The treaty is “an effective tool protecting the Arctic environment at a time of active exploration of the opening Arctic deposits, and shows the firm responsibility of the Arctic states for the situation in the region,” Lavrov said at the opening of the council’s ministerial session in Sweden’s northernmost city of Kiruna.
Lavrov said he “welcomed” the decision to expand the council by granting the so-called observer status to new states. China, Italy and four other Asian countries - India, Japan, South Korea and Singapore - gained observer status on the Council at a meeting on Wednesday. The Council also said it “positively” viewed the idea of granting the European Union observer status. However, a decision on the EU status has been deferred because of Canada’s concern over an EU ban on import of seal products, which came into effect in August.

“Interest in the Arctic is on the rise. In particular, this is confirmed by the growth of the number of aspirants seeking to obtain an observer status in the Arctic Council,” Lavrov said.
Gao Feng, head of China's delegation to the event, told Xinhua after the decision granting China's observer status was announced: "China will first get to know the Arctic better, and then it will be able to join in international cooperation effectively."
The Arctic Council intergovernmental forum, comprising Canada, Denmark, Finland, Iceland, Norway, Russia, Sweden and the United States, was established in 1996 to protect the Arctic region's environment and its indigenous peoples.
Russia has stepped up exploration of its Arctic oil and gas reserves in recent years, and has signed agreements with international partners including Shell, Statoil, Total and ExxonMobil to help exploit the region’s natural resources.

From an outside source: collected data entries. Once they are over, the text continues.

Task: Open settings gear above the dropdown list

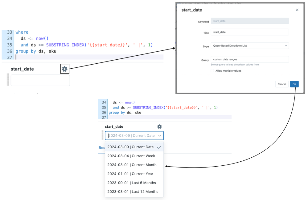Action: [x=159, y=126]
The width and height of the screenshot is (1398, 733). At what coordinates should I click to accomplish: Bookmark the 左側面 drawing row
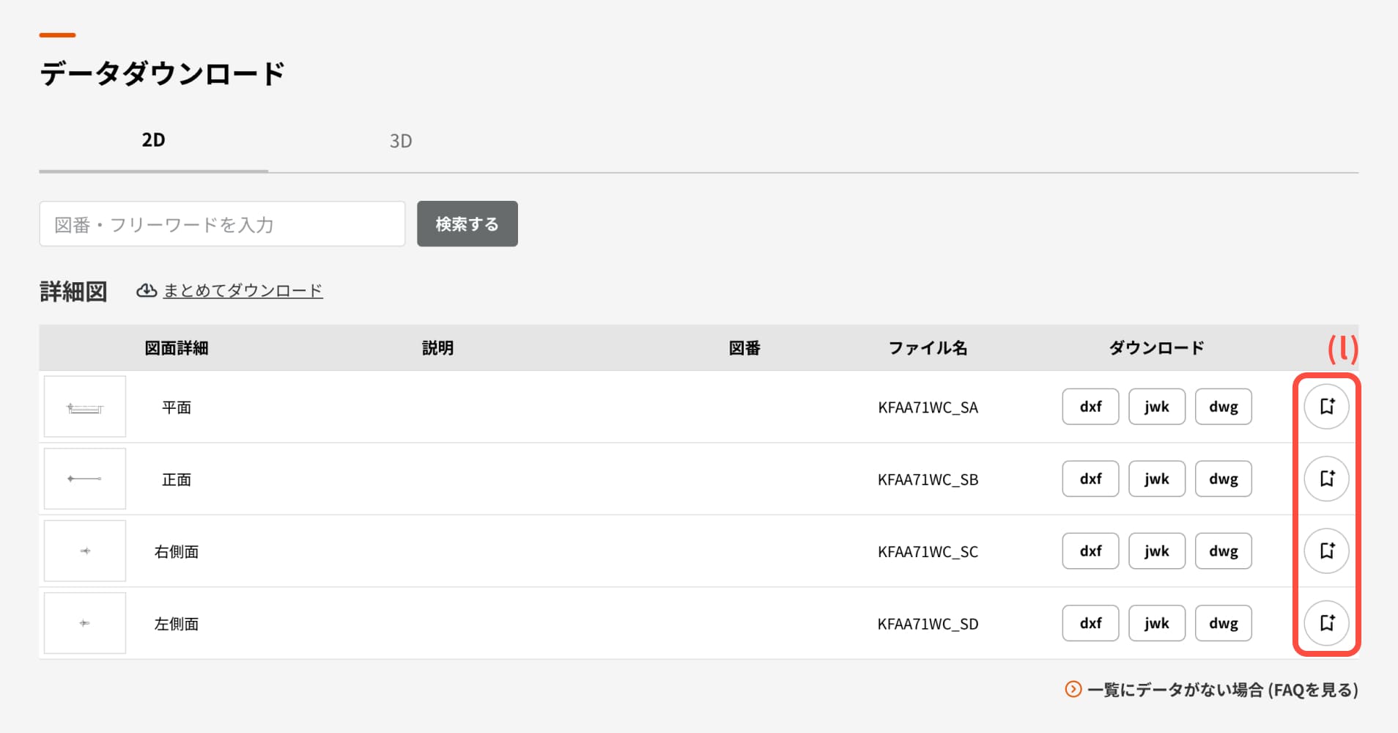click(x=1326, y=623)
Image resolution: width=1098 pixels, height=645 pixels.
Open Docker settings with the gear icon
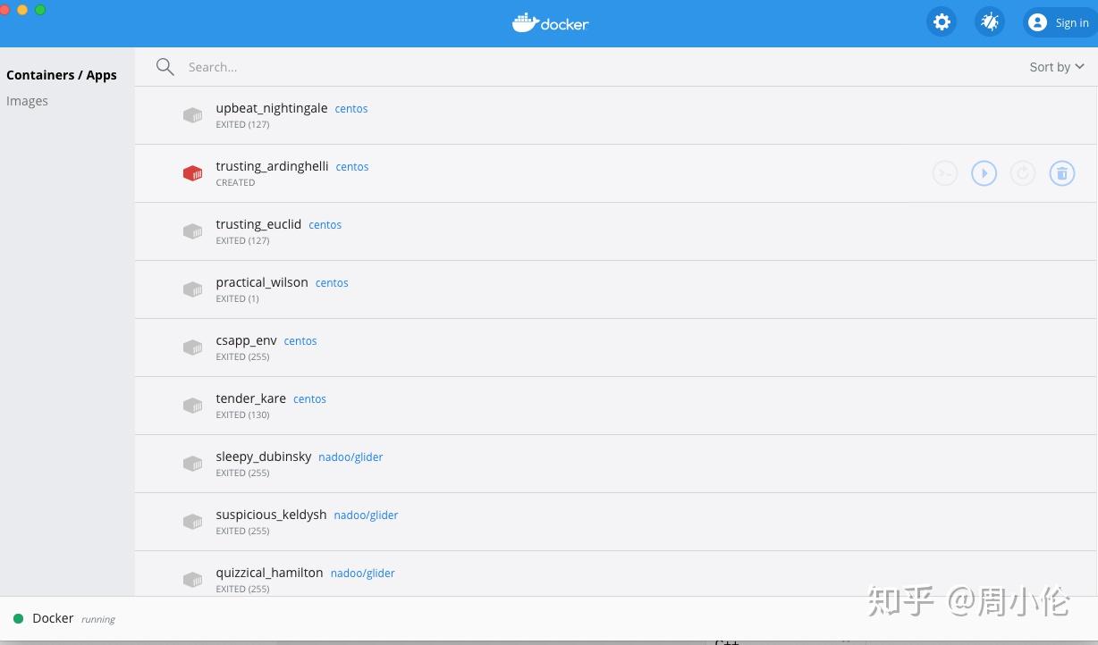[x=942, y=21]
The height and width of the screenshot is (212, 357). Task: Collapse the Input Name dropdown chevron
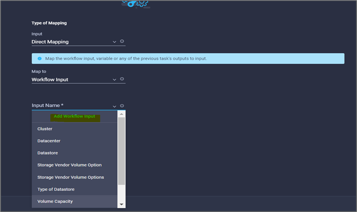[x=114, y=106]
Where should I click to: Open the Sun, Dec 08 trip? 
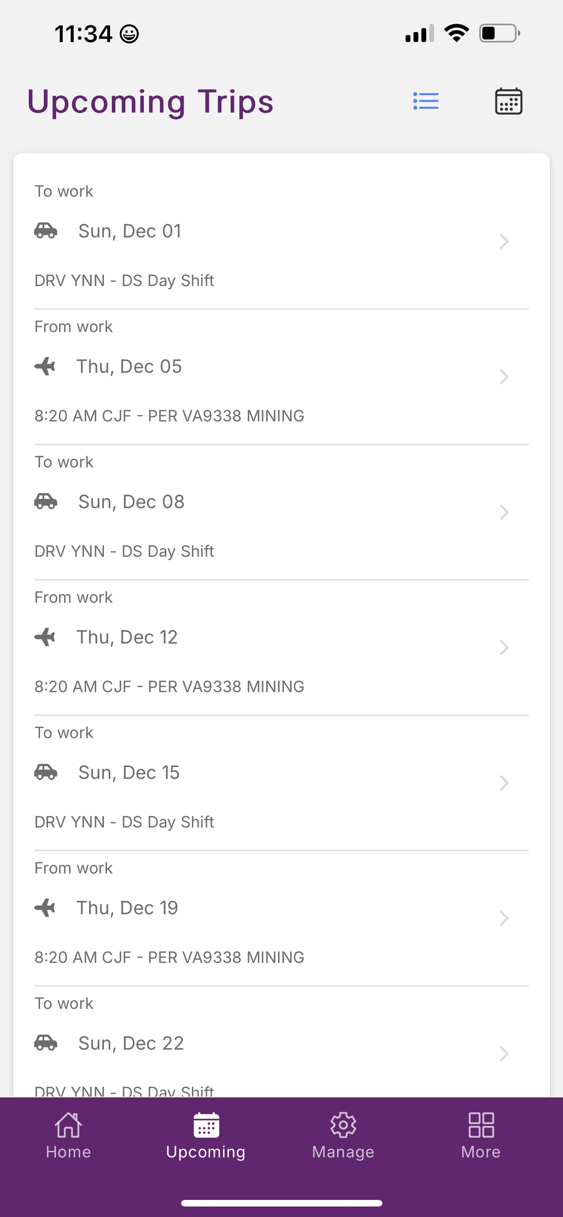click(x=281, y=512)
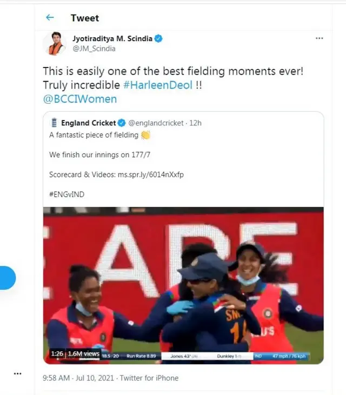
Task: Click the @englandcricket handle
Action: tap(156, 123)
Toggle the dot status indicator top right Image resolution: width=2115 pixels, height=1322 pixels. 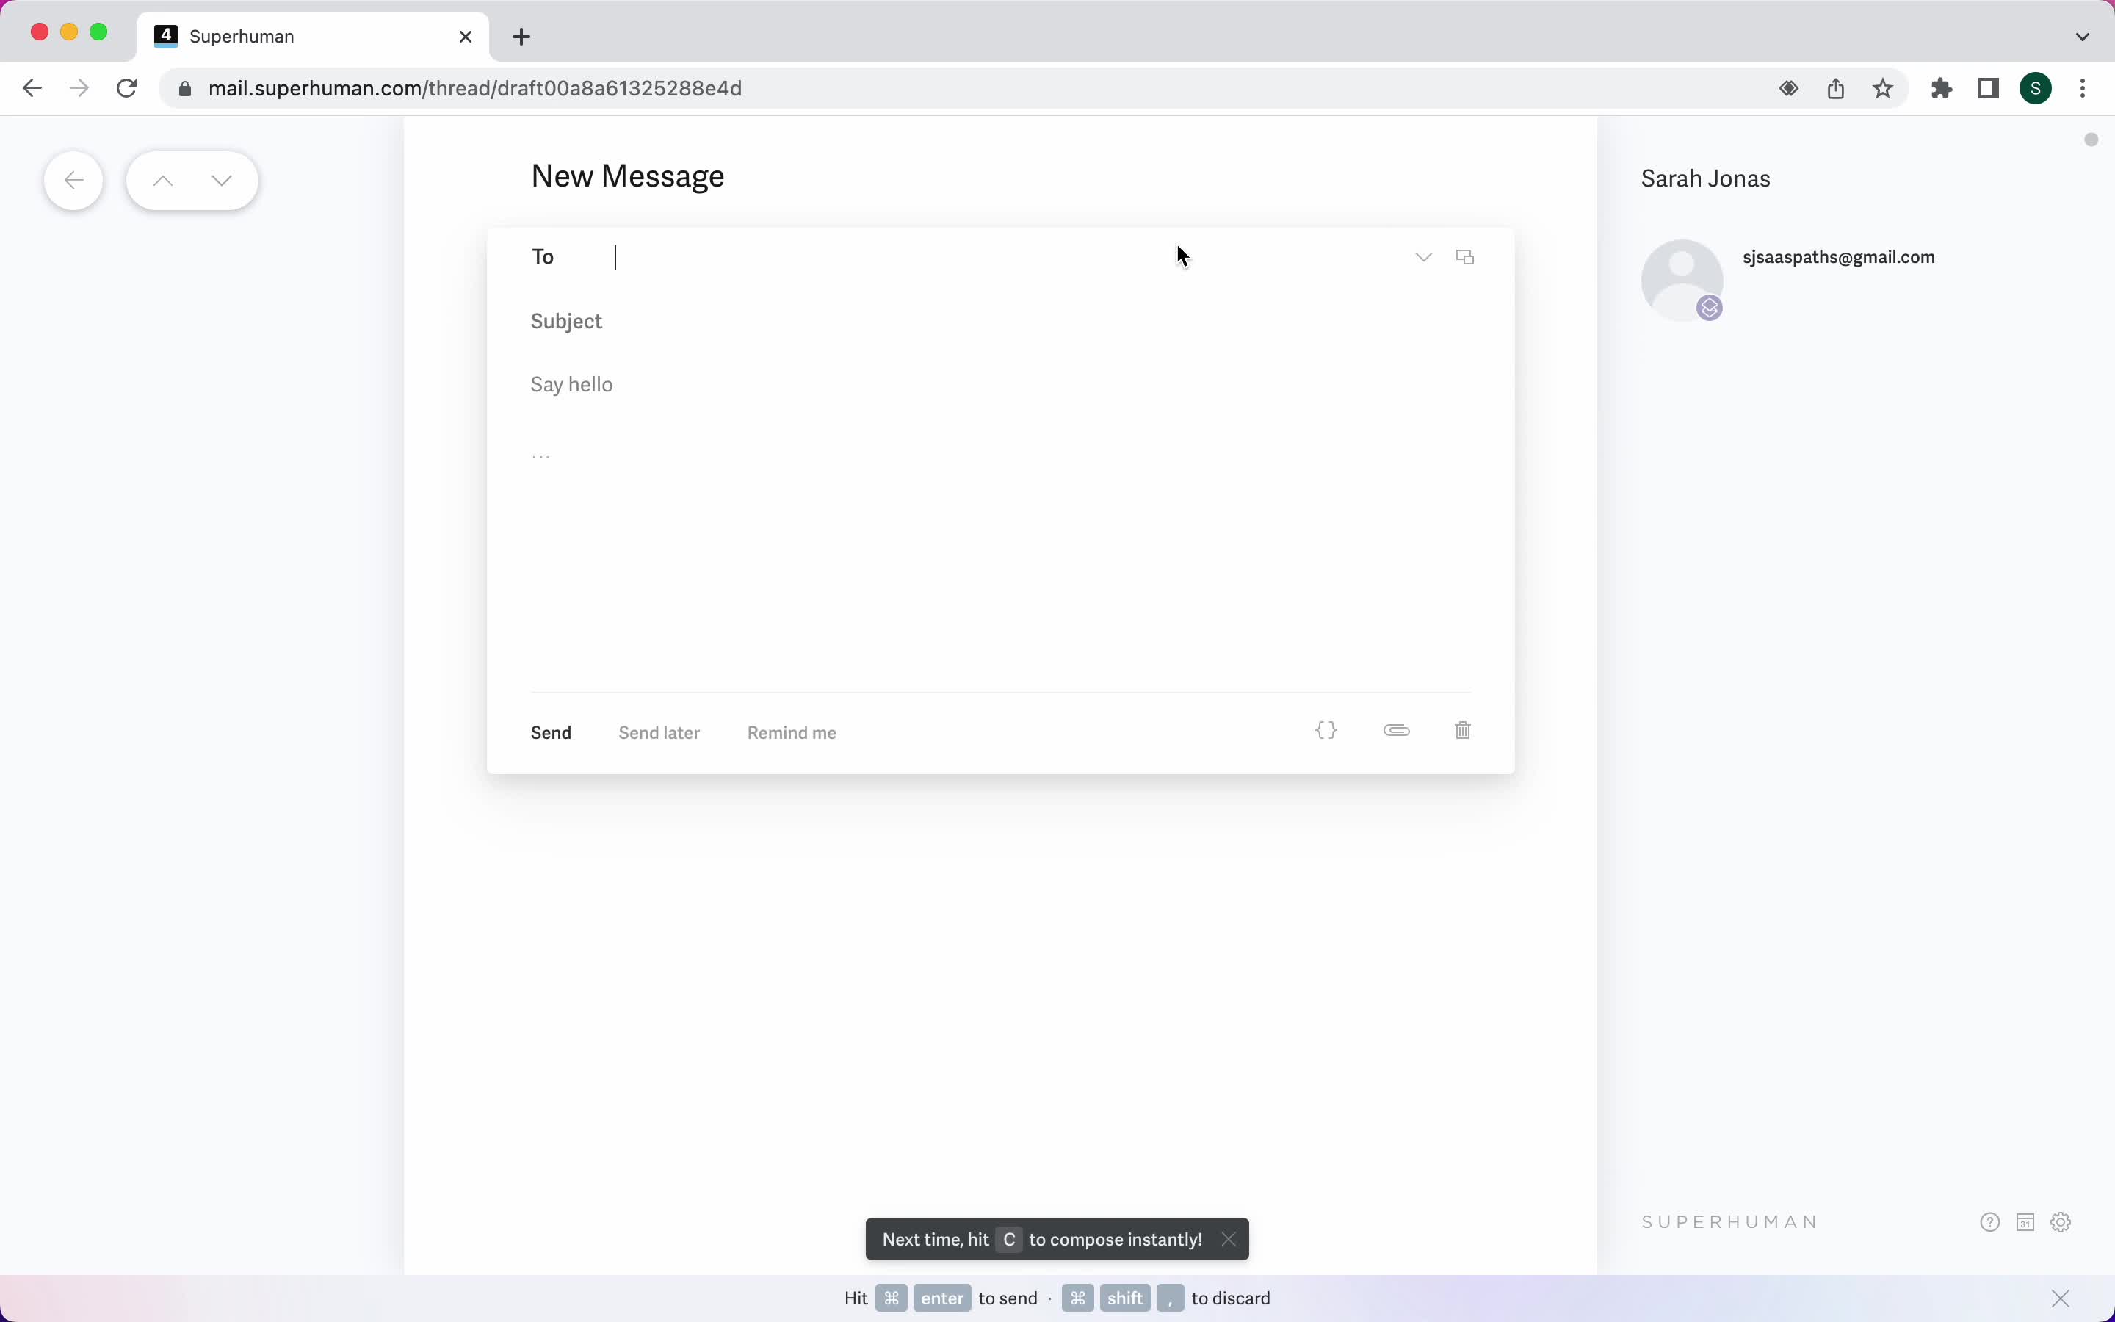[x=2091, y=139]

But environmental activists claim accidents in the area could have dire consequences, both because of fragility of the Arctic ecosystem and the complexity of cleaning up spills in remote areas.
The Arctic has also become an increasingly important region in economic and political terms thanks to climate change. The Arctic territories, believed to hold vast untapped oil and gas reserves, have been the subject of claims by the United States, Russia, Canada, Norway, and Denmark, with rising temperatures leading to a reduction in sea ice making hydrocarbon deposits under the Arctic Ocean increasingly accessible.



  1. Arctic states open council to China, India, Korea...

    KIRUNA (Sweden):
    Arctic states agreed Wednesday to let nations that are located nowhere near the Earth's north to become observers to their diplomatic council, boosting rising superpowers China, India and South Korea that are seeking to mine the region for its untapped energy and other natural resources.

    The European Union also was tentatively granted observer status to the eight-state council but must first address several questions about its bid, including concerns about its ban on Canadian seal exports.

    It was an odd but not entirely unexpected move by the long-obscure Arctic Council, which traditionally has served as a watchdog for the rights of the region's indigenous people and protector of its fragile ecosystem.

    Widespread thawing of Arctic ice, which keeps the rest of the world cooler, has alarmed environmentalists but has become an economic lure to nations seeking to ship cargo across once-frozen seas. The global warming is making the Arctic's elusive supply of oil, gas, minerals and precious metals available - in some areas, for the first time ever - as ever-expanding counties like China and India hunt for additional energy supplies.

    Officials estimate the Arctic holds 13 percent of the world's undiscovered oil reserves, and 30 percent of undiscovered gas deposits.

    Ministers suggested the inclusion of the energy-hungry nations at the Arctic Council will force them to uphold the diplomatic panel's core goals of safeguarding the region.

    "There is no such thing as a free lunch," said Norwegian Foreign Minister Espen Barth Eide. "By becoming an observer you're also signing up to the principles embodied by this organization, and that is why we have been working hard to make that happen."

    In all, six nations - China, India, Italy, Japan, Korea and Singapore - were granted observer status to the council, joining several previously-accepted counties from Europe. The eight states that are permanent members of the non-binding panel all touch the Arctic Circle, including the United States, through Alaska. Denmark is connected to the Arctic Circle through its relationship with Greenland, which is a semi-autonomous territory.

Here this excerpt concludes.